# BRIEF:
Reproduce what is written in the records below exactly, and leave out the images.

** DATA RECORDS follows **

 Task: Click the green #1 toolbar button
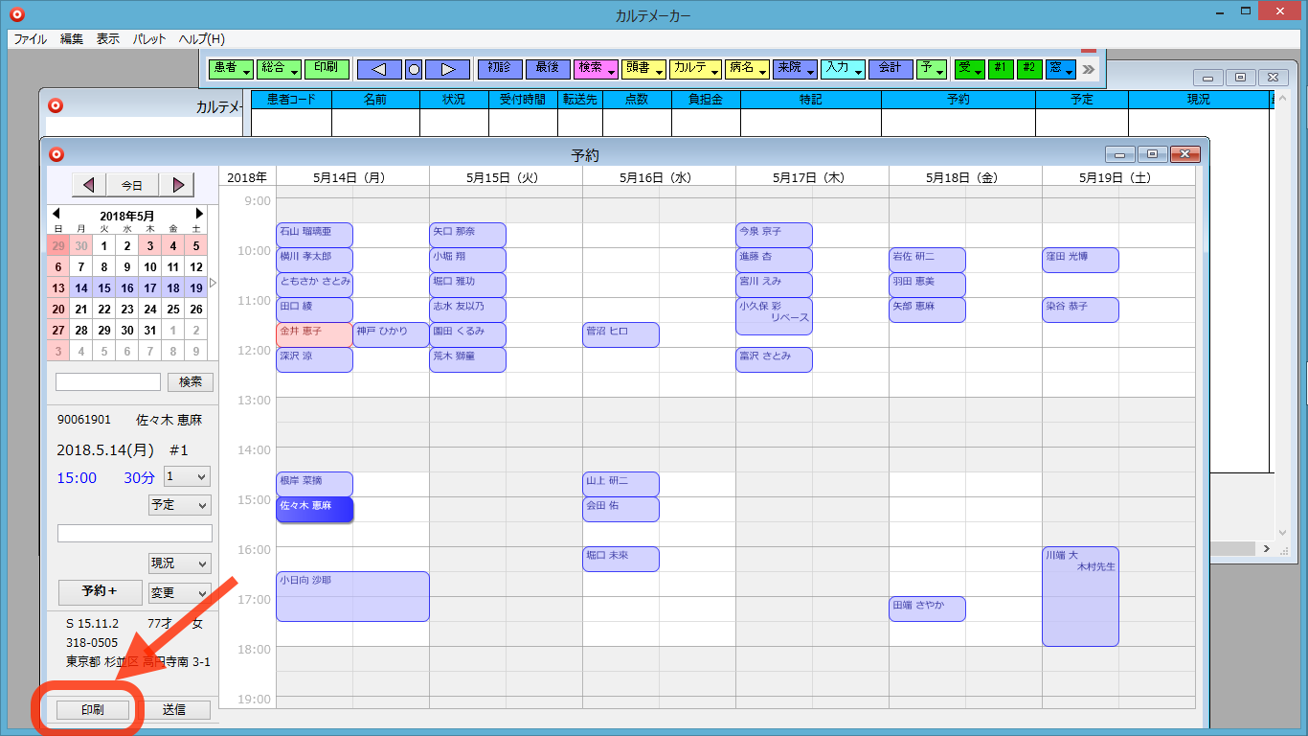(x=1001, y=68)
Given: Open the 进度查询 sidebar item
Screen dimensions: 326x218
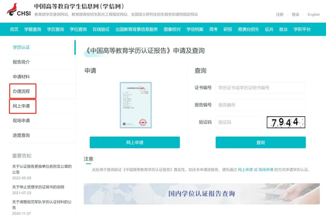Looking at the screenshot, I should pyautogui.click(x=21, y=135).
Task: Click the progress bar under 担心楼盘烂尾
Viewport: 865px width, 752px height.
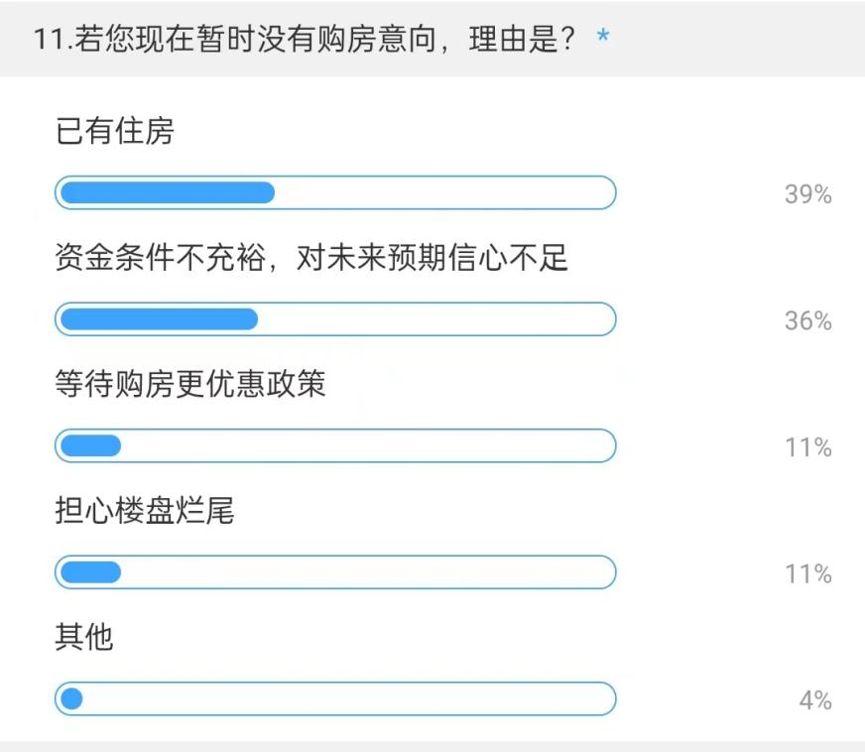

** End of DATA RECORDS **

# TASK RESPONSE:
 Task: Click the green #1 toolbar button
(x=1001, y=68)
Given: Open the 进度查询 sidebar item
Screen dimensions: 326x218
Looking at the screenshot, I should pyautogui.click(x=21, y=135).
Task: Click the progress bar under 担心楼盘烂尾
Viewport: 865px width, 752px height.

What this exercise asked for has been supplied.